Exercise description: An exact copy of every entry is the required answer.
┄┄┄┄┄┄┄┄┄┄┄┄┄┄┄┄┄┄┄┄
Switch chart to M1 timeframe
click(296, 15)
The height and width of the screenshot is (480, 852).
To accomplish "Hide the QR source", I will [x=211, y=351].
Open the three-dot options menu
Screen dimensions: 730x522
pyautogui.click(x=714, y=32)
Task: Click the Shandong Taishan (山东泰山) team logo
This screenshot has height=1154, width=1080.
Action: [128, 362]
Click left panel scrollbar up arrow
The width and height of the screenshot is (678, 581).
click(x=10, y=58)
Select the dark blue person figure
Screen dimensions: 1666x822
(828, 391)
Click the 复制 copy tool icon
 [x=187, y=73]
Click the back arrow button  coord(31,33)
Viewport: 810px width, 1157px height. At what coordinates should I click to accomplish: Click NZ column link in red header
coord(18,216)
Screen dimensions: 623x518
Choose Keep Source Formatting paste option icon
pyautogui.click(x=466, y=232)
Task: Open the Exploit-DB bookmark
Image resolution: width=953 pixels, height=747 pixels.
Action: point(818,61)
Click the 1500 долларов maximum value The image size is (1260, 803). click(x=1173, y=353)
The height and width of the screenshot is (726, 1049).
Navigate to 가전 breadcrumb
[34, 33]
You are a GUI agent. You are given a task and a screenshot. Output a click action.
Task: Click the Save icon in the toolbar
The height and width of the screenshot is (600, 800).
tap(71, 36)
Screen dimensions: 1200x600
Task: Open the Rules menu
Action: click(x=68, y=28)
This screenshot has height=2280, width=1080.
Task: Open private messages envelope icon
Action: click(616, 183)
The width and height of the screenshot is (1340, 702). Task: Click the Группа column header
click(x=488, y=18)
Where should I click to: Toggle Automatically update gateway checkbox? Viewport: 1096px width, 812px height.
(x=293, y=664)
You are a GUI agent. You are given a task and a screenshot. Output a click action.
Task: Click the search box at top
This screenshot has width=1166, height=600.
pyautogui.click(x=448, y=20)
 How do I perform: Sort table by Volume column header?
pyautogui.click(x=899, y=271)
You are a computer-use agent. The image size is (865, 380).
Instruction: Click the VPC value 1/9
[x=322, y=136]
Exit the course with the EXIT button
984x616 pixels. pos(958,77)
┄┄┄┄┄┄┄┄┄┄┄┄┄┄┄┄┄┄┄┄
Solution for this problem:
Switch chart to M1 timeframe
click(296, 15)
The height and width of the screenshot is (480, 852).
To accomplish "Hide the QR source", I will [x=211, y=351].
Open the three-dot options menu
Screen dimensions: 730x522
pyautogui.click(x=714, y=32)
Task: Click the Shandong Taishan (山东泰山) team logo
This screenshot has height=1154, width=1080.
Action: [128, 362]
Click left panel scrollbar up arrow
The width and height of the screenshot is (678, 581).
click(x=10, y=58)
Select the dark blue person figure
Screen dimensions: 1666x822
(828, 391)
Click the 复制 copy tool icon
 [x=187, y=73]
Click the back arrow button  coord(31,33)
Viewport: 810px width, 1157px height. At what coordinates should I click to accomplish: Click NZ column link in red header
coord(18,216)
Screen dimensions: 623x518
Choose Keep Source Formatting paste option icon
pyautogui.click(x=466, y=232)
Task: Open the Exploit-DB bookmark
Image resolution: width=953 pixels, height=747 pixels.
Action: point(818,61)
Click the 1500 долларов maximum value The image size is (1260, 803). click(x=1173, y=353)
The height and width of the screenshot is (726, 1049).
Navigate to 가전 breadcrumb
[34, 33]
You are a GUI agent. You are given a task and a screenshot. Output a click action.
Task: Click the Save icon in the toolbar
The height and width of the screenshot is (600, 800).
tap(71, 36)
Screen dimensions: 1200x600
Task: Open the Rules menu
Action: click(x=68, y=28)
This screenshot has height=2280, width=1080.
Task: Open private messages envelope icon
Action: click(616, 183)
The width and height of the screenshot is (1340, 702). Task: Click the Группа column header
click(x=488, y=18)
Where should I click to: Toggle Automatically update gateway checkbox? Viewport: 1096px width, 812px height.
(x=293, y=664)
You are a GUI agent. You are given a task and a screenshot. Output a click action.
Task: Click the search box at top
This screenshot has width=1166, height=600.
pyautogui.click(x=448, y=20)
 How do I perform: Sort table by Volume column header?
pyautogui.click(x=899, y=271)
You are a computer-use agent. The image size is (865, 380).
Instruction: Click the VPC value 1/9
[x=322, y=136]
Exit the course with the EXIT button
984x616 pixels. pos(958,77)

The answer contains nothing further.